“Flowing over a cliff edge?”

The impact of ECB policy on financing flows to the private sector

The key chart

Trends in cumulative monthly flows (12 months, EUR bn) of loans to the EA private sector (Source: ECB; CMMP)

The key message

Financing flows to the euro area (EA) private sector are slowing very sharply. This is unsurprising given the relatively rapid pass through of ECB policy to the cost of borrowing for EA corporates (NFCs) and, to a lesser extent, the cost of borrowing for EA households (HHs). Note that the composite cost of borrowing for NFCs has risen 2.96ppt in the twelve months since June 2022. This compares with a 2.12ppt increases over the whole 32 month, 2005-08 tightening period.

The risk here is that the ECB lacks a playbook for the most aggressive period of monetary tightening in its history. The rapid pace of adjustment in financing flows (see key chart above) suggests that the risk of policy errors are rising rapidly with negative, potential impacts on financing flows to the EA economy and to the region’s future growth prospects. Note again, that in aggregate, NFCs have already paid back loans in seven of the past nine months. The issue here is that the EA relies heavily on bank finance and the region needs more, not less, productive lending and investment.

The warning signs are clear. How will the “data dependent” ECB respond in September?

Flowing over a cliff edge

Trends in 12-month cumulative flows of credit to the private sector (EUR bn) (Source: ECB; CMMP)

Financing flows to the euro area (EA) private sector are slowing sharply. Cumulative monthly flows of credit to the private sector totalled €197bn in the 12 months to July 2023 down from €758bn in the 12 months to July 2022 (see chart above).

Changes in composite costs of borrowing (ppt) in months after start of policy tightening (Source: ECB; CMMP)

The slowdown in financing flows is unsurprising given the relatively rapid pass through of ECB policy tightening to the cost of borrowing (COB) for NFCs and, to a lesser extent, HHs (see chart above).

The composite COB for NFCs has risen 2.96ppt in the twelve months since June 2022. This compares with a 2.12ppt increases over the 32 month, 2005-08 tightening period. The composite COB for HHs has risen 1.73ppt in the twelve months since June 2022. Again, for context, this compares with a 1.79ppt increase over the longer 32 month, 2005-08 tightening period.

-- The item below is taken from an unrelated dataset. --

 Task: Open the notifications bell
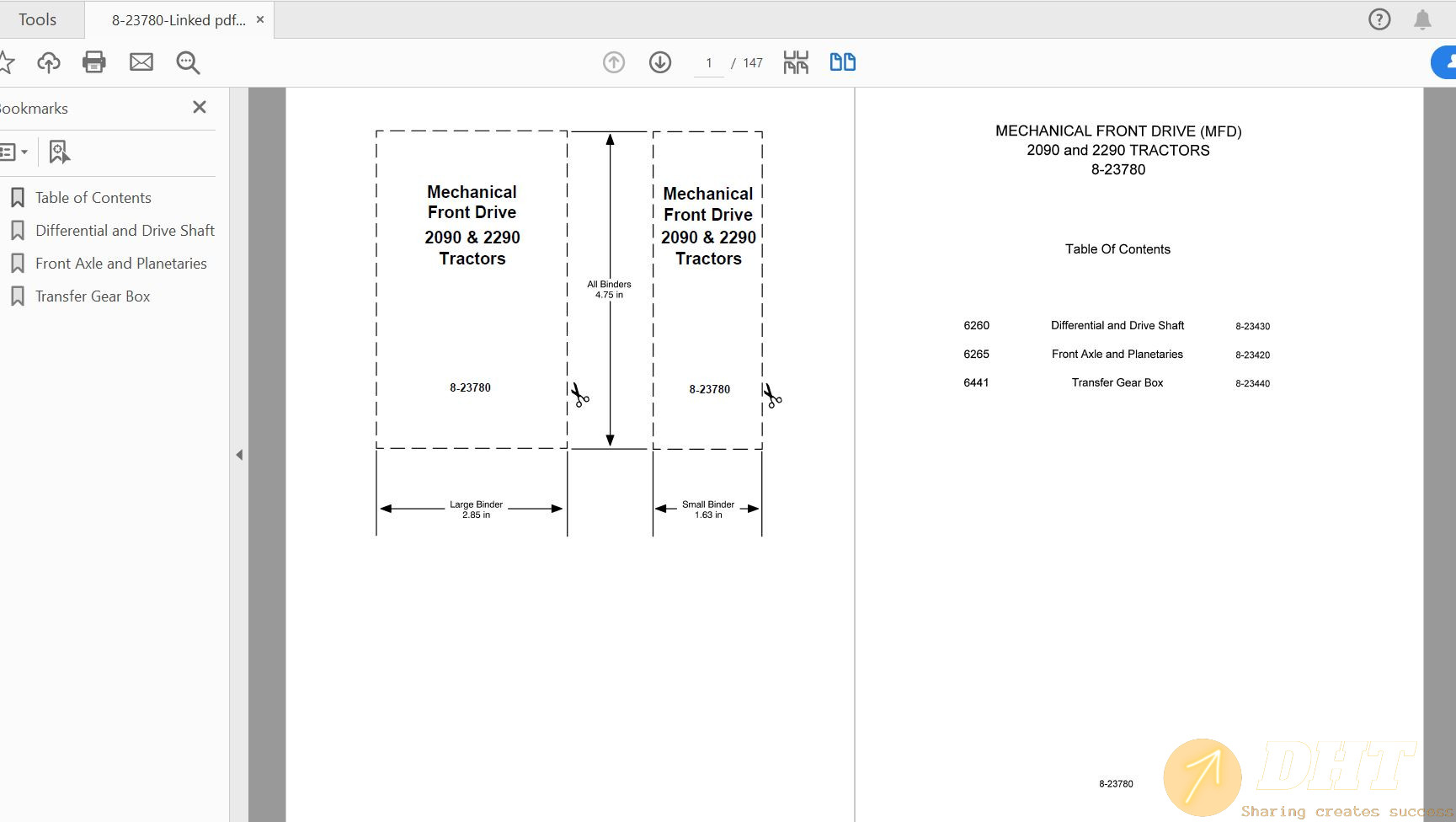click(x=1423, y=19)
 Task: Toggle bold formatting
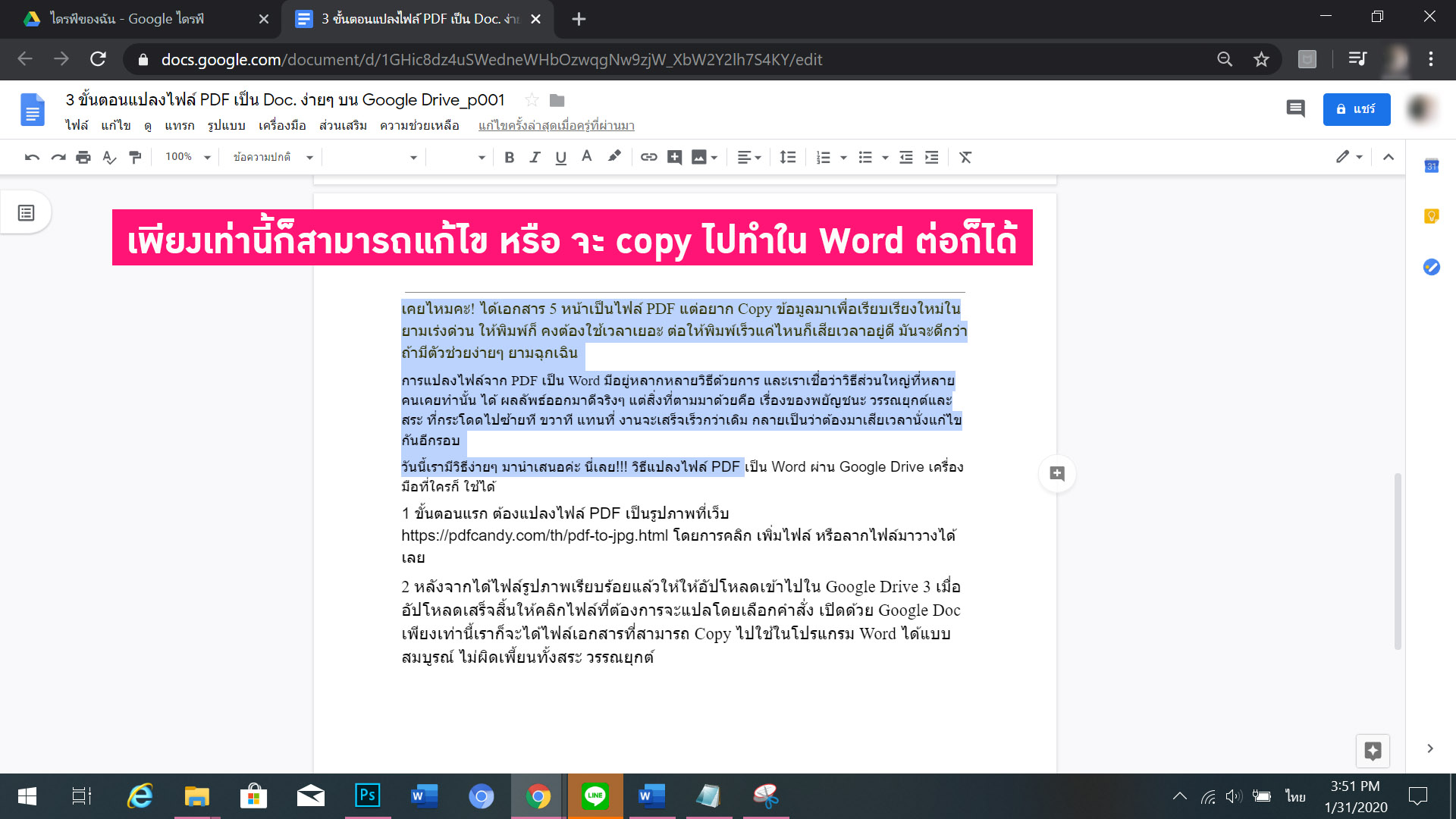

The risk here is that the ECB lacks a playbook for the most aggressive period of monetary tightening in its history.

Trends in monthly and cumulative 12m flows of lending to NFCs (EUR bn) (Source: ECB; CMMP)

In aggregate, NFCs have repaid loans in six of the past nine months (see chart above). Cumulative monthly flows have fallen from €390bn in the 12 months to October 2022 to only €85bn in the 12 months to July 2023.

Trends in monthly and cumulative 12m flows of lending to HHs (EUR bn) (Source: ECB; CMMP)

In aggregate, HHs have repaid loans in two of the past three months (in each case, mortgage loans). Cumulative monthly flows have fallen from €285bn in the 12 months to June 2022 to only €40bn in the 12 months to July 2023.

Trends in cumulative monthly flows of loans to HHs, mortgages and consumer credit (EUR bn) (Source: ECB; CMMP)

The rapid slowdown in monthly flows to HHs, reflects mortgage dynamics primarily (see chart above). The composite cost of mortgages has risen 1.73ppt since June 2022. Cumulative flows have fallen from €268bn in the 12 months to August 2021 to only €40bn in the 12 months to July 2023. Despite a 1.85ppt in the composite cost of consumer credit, monthly flows have remained relatively resilient. However, as described in early posts, the demand for consumer credit has lagged well below pre-pandemic levels.

Conclusion

In summary, the rapid pace of adjustment in financing flows described above suggests that the risk of policy errors are rising rapidly with negative, potential impacts on financing flows to the EA economy and to the region’s future growth prospects. The EA relies heavily on bank finance and the region needs more, not less, productive lending and investment.

The warning signs are clear. How will the “data dependent” ECB respond in September?

Please note that the summary comments and charts above are abstracts from more detailed analysis that is available separately.